◆ **Data shown**:

Segment Open

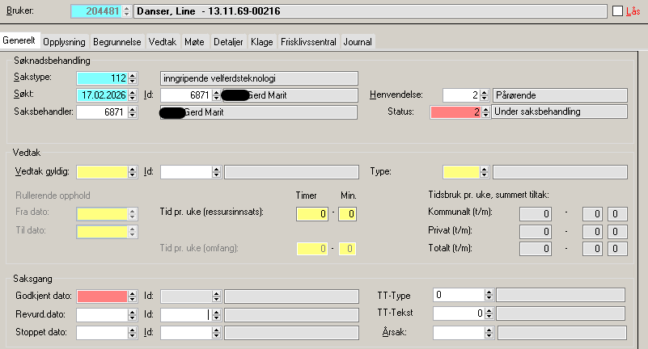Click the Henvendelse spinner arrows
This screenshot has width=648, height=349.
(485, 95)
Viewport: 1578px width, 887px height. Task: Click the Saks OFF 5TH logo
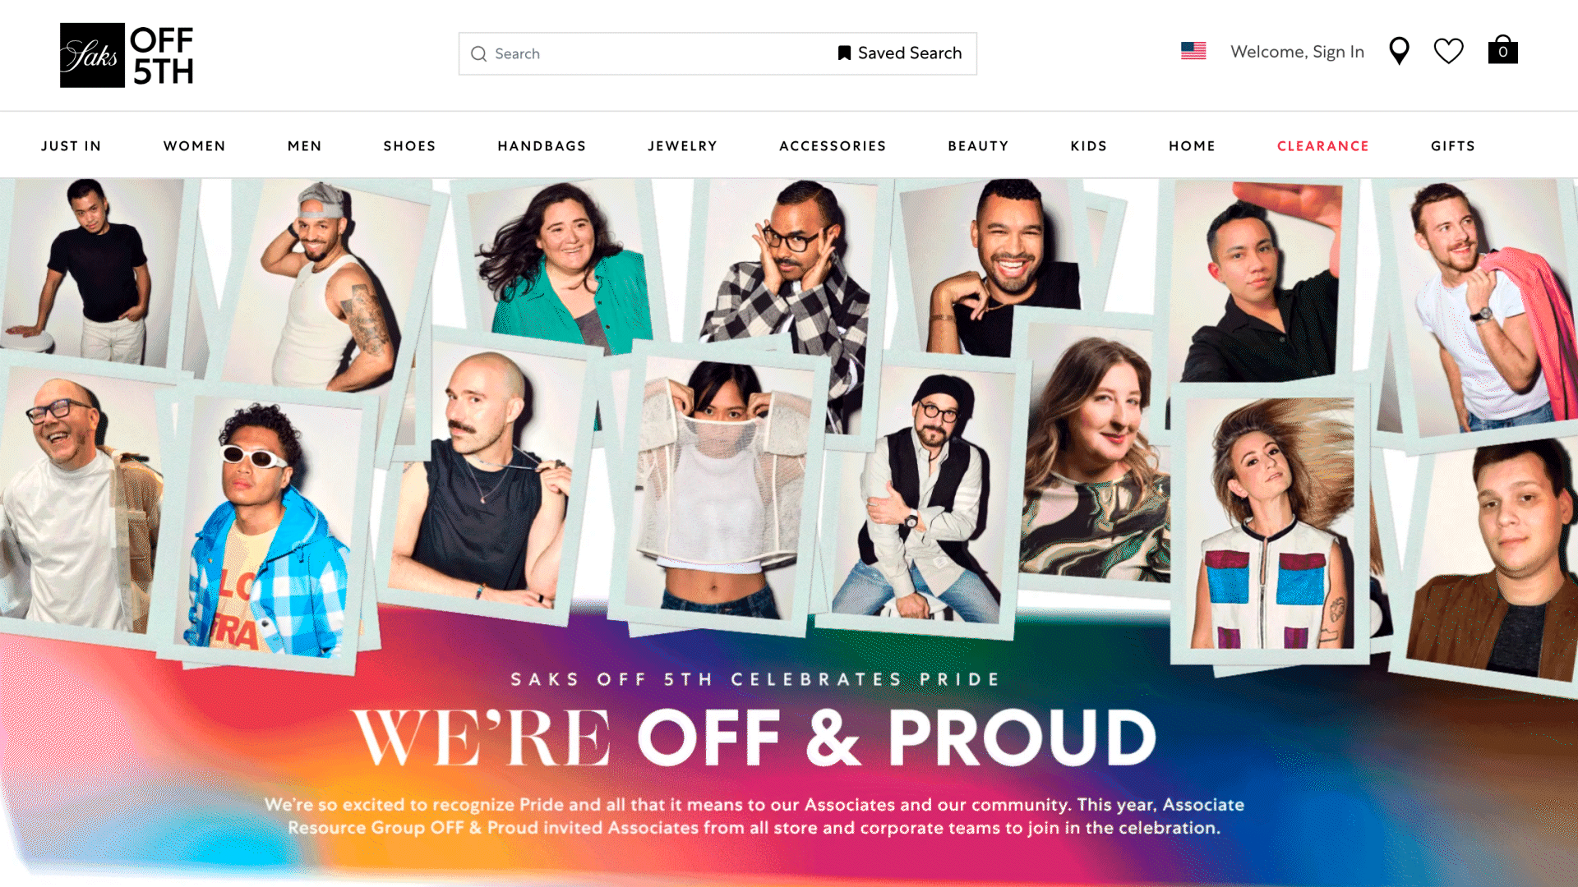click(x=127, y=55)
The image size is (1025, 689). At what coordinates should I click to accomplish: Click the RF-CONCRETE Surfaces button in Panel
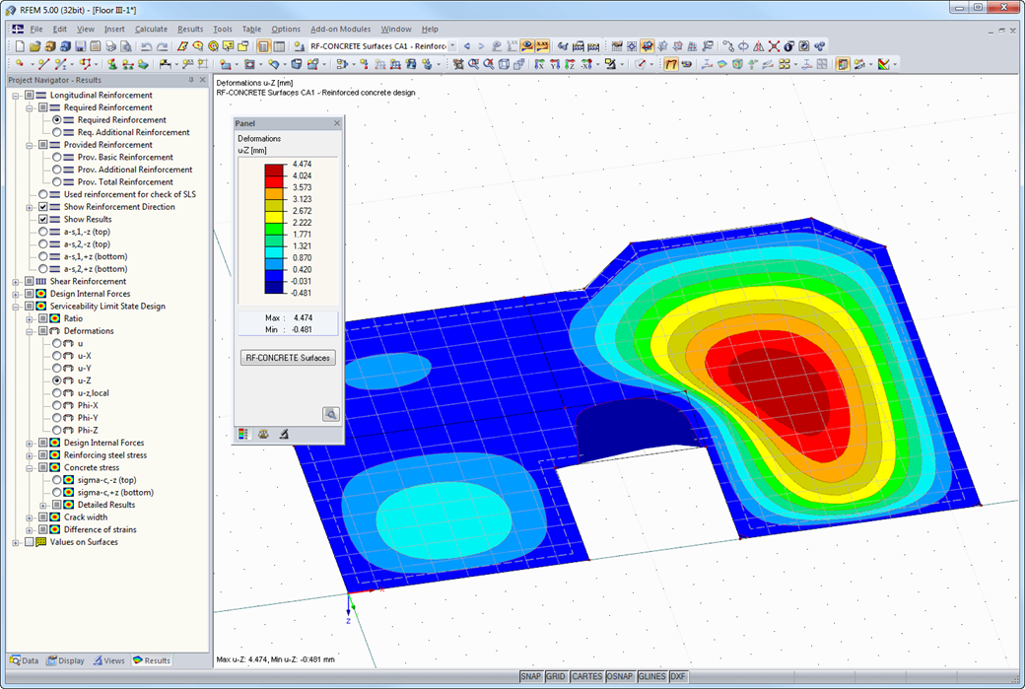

Segment Closed

◆ **Exercise aim**:
All lines above between the line that contains "Viewport: 1578px width, 887px" and the last line of the entries, both included, must be transcribed exactly. No pictures are to appear.

◆ **Answer section**:
Viewport: 1578px width, 887px height. Task: Click the Saks OFF 5TH logo
click(x=127, y=55)
The image size is (1025, 689). At what coordinates should I click to accomplish: Click the RF-CONCRETE Surfaces button in Panel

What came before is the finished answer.